Happiness and Misadventures

My Two Cents About Passwords

TL;DR: I recommend using KeePass and MFA authentication.


In the last few months, maybe since Apple launched Passkeys, I've read a lot of blog posts about password management. I have my own opinion and, overall, I know there are a few best practices I read about when studying for IT certifications that I'd like to share.

Since I also read some misinformation (even if for good), I would like to write down my own thoughts.

1. Avoid the Cloud (When Possible)

A colleague of mine, when talking to customers, says: "The cloud is just someone else's data center".

It is an extremism, but in the end it's quite true. When you store your data on a Cloud service, of course, the (huge) advantage is to make it available everywhere (e.g., from your phone's apps)… but on the other end, you expose the data to a series of vulnerabilities that mostly depend on the Cloud Provider.

First, your data should be segregated from other customer's data, and inaccessible both from them and the Provider itself.

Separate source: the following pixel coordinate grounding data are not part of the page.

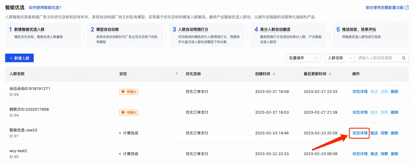Sort by last updated time arrows
414x164 pixels.
(330, 74)
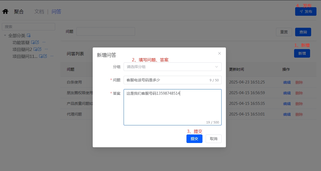Open the more options menu beside 项目疑问2
Image resolution: width=321 pixels, height=171 pixels.
click(x=46, y=49)
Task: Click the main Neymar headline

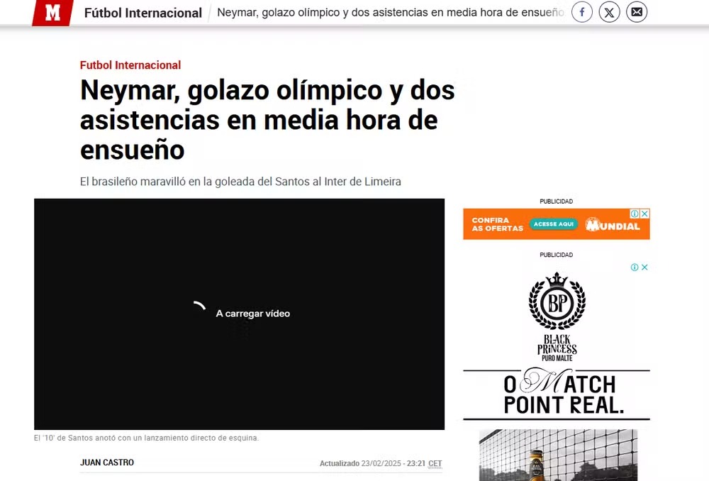Action: pos(267,120)
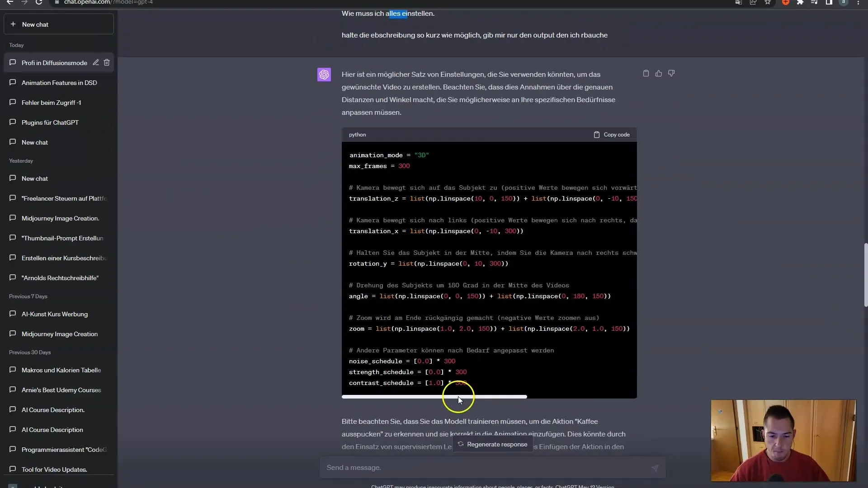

Does it always happen? Experience gives us a more than clear answer: no. So, when putting anything on the Cloud, you must be aware that it could be compromised.

You could be upset if anything would happen to the pictures of your pet, therefore, one thing you should NOT want to place in the Cloud is your sensible passwords! I mean that you should not opt for a password manager that stores the data on the Cloud, and you should prefer one that lets you control your data – in a local file on your computer.

It doesn't matter if a company seems more secure and promises 100% safety: history repeats itself. Also, think about the way you often access the passwords: the browser extensions. Each one you install is a potential series of vulnerability you expose your data (and yourself): you extend the attack surface that can be exploited by an attacker.

One of the priorities with computers, in general, should be to keep the attack surface as reduced as possible.

So, in my opinion, a software that lets you keep an encrypted local file containing your passwords1 should be preferred.

Screenshot of the Simpsons, the scene where Abraham yells at a cloud.
I can totally relate. Totally.

2. Store Your Data in Multiple Locations

Of course, if you have a single file containing all your passwords, you have to be sure not to lose it! Make sure to copy it on several locations. My advice is to back it up regularly –once a month?– on an external disk to be kept detached from the computer.

A good option could be to copy this encrypted file to the Cloud, and then access it from other devices. Even if it should be compromised, an attacker couldn't do any harm if you…👇

3. Study a Good Master Password

By "Master Password" I mean the password used to protect the encrypted file. You have to make sure that this password is a well-studied one. Here are my suggestions:

Use Passphrases

The password must be long (14 characters minimum), so using a series of words is an easy way to obtain this goal. But.

Use Numbers and Special Characters

Words are not enough. Dictionary attacks can easily guess very long passwords. Use special characters to add some salt). Use them not only between the words, but also to replace some letters in them. Utilize numbers too, but avoid dates or simple sequences as 1234 or 0000.2

Bonus idea! Use mirror sequences, such as 0?!_something_!?0.

Use Something You Really Like

In the text of the passphrase, put a reference to something that you love, and you know you'll always remember. For example, if you are a fan of Quentin Tarantino, a good password could be a reference to your favorite movie from him.

Keep It Simple

The password must be quite easy for you to remember. After all those concepts, it could seem impossible, but let's wrap it up. Do you really like Pulp Fiction? Then your Master Password could be 0=Ez3kiel-25;17=0.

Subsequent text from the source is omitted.